I believe there is also another sense in which the claim of particularity can be allowed, in the sense that we can believe, together with such a respectable modern Roman Catholic theologian as Karl Rahner, that Jesus as the Logos or rational mind or Indwelling Word within God, the logos endiathetos, is indeed the way in which all human beings who reach God, do reach God. When we consider the claim of Buddhists, for example, that their eightfold Path of Salvation is the way, we can surely believe that in their holiness and goodness of life the Logos of God also dwells, although imperfectly and not incarnate from our perspective. In pledging ourselves to Jesus, even in adoring Jesus in the Host elevated at the altar, we need not dismiss the truth that can be found in them. In dialogue with a sincere Buddhist, or Jew, or adherent of some other non-Christian religion, I would first be sure I knew my own faith, then study theirs, then seek as much common ground as possible, and only then advance our belief that Christianity best fulfills their deepest affirmations and longings. Such an approach acknowledges the goodness that we can see in them, at the same time preserving the uniqueness of our own Christian conviction. It may or may not convince them, but it does meet them part-way.
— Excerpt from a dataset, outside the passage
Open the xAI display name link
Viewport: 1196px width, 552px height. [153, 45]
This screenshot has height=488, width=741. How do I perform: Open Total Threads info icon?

That we as Christians do therefore still have a mission, even in this modern and more tolerant and multi-cultural world, to proclaim, in a non-condemnatory way, Jesus to be the Way, the Truth, and the Life, can be seen, finally, in the lives of the many holy persons whom we as Anglicans celebrate in the calendar of the liturgical year whose principal lifework was to appeal to non-Christians, including followers of other religions, to convert and to accept Jesus as the Way, the Truth, and the Life. I have not studied the Australian Anglican Churchs calendar of such persons, but I invite you to listen to the honor roll of those whom we commemorate in the calendar of American Anglicanism (the Episcopal Church) who are remembered primarily for their efforts at evangelism: holy persons who gave their lives primarily in the effort to proclaim Jesus Christ to be the Way, the Truth, and the Life, among non-Christians, even among adherents of other religions. I dare say that you as Anglicans in Australia honor many of the same names. There would be little reason to commemorate most of these people if their had not given their lives that others might come to believe in Jesus. I list them in order of their feast days from January to December: Thomas Aquinas, Anskar, the Martyrs of Japan, Cyril and Methodius, Thomas Bray, Patrick, Cuthbert, Gregory the Illuminator, George Augustus Selwyn, Augustine of Canterbury, the Martyrs of Uganda, Boniface of Mainz, Columba, Bernard Mizeki, Alban, Aidan, David Pendleton Oakerhater, the Martyrs of New Guinea, Ninian, John Coleridge Patteson, Sergius of Radonezh, Remigius, Samuel Isaac Joseph Schereschewsky, Henry Martyn, Alfred the Great, James Hannington, Willibrord, Edmund of East Anglia, and Channing Moore Williams. What an honor roll! We would not be honoring them if we believed that their efforts and lives were given in vain.

Pray God that we in our time, and in our ways, may be as faithful in proclaiming Jesus to be the Way, the Truth, and the Life, as they were in theirs. Pray also that these Holy Persons themselves may pray for us.